The two extremes of the debt ceiling debate

So much has been going on with regard to the debt ceiling debate, I haven’t had time to compose any of my own thoughts that would contribute anything new to the conversation.

Now that the bill looks like it has passed the House and will presumably be signed by the President tomorrow, it’s safe to engage in a little Monday morning quarterbacking.

On the whole I agree with Charles Krauthammer, who wrote:

The distinctive visions of the two parties — social-democratic vs. limited-government — have underlain every debate on every issue since Barack Obama’s inauguration… The debt ceiling is but the latest focus of this fundamental divide.

The sausage-making may be unsightly, but the problem is not that Washington is broken, that ridiculous ubiquitous cliche. The problem is that these two visions are in competition, and the definitive popular verdict has not yet been rendered.

I hasten to point out that the “definitive popular verdict” will likely never arrive and we will surely always have people with opinions all across the political spectrum. This is, as they say, a feature, not a bug.

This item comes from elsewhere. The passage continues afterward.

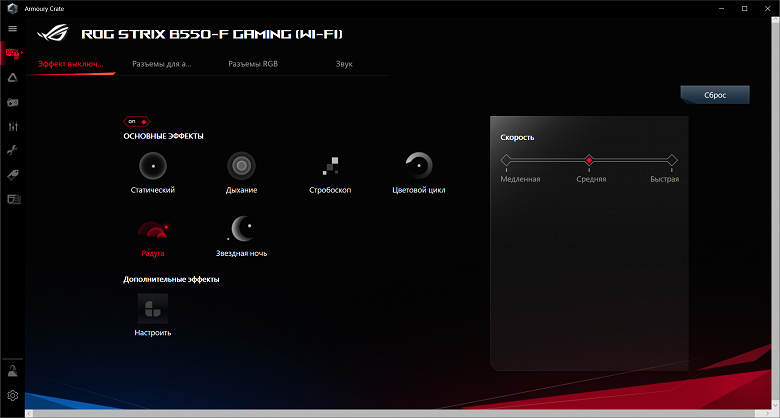Select the Стробоскоп effect icon
This screenshot has width=780, height=418.
[x=330, y=166]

Regarding the terms of the debate, one thing that interests me the most is just what was considered “normal”, and what was at least originally considered a fringe viewpoint. On the one extreme, you had the President and much of the Washington political commentariat arguing for a clean increase in the debt ceiling with no limitations. This viewpoint roughly equates to “the government should be allowed to spend whatever it needs to spend regardless of how much revenue is being brought in.” On the other extreme, you have folks who are arguing for reducing spending, a viewpoint which might equate to “the government should spend roughly the same amount that it receives in revenue.” Despite the characterization that people in the limited government camp were heartless extremists bent on ripping apart the social safety net, very few people were arguing for anything as radical as a return to 1920 spending levels. Most were simply arguing that we should endeavor to spend only about as much as we bring in, not more.

In a normal household or business, the view that outlays or expenses should be roughly equivalent to income or revenue would be the only logical position to take. But when it comes to government, we are told it’s a special case and any spending by the government has a special effect, regardless of the cost to current or future taxpayers. It looks like that view is getting less and less traction, which in my mind is a positive development.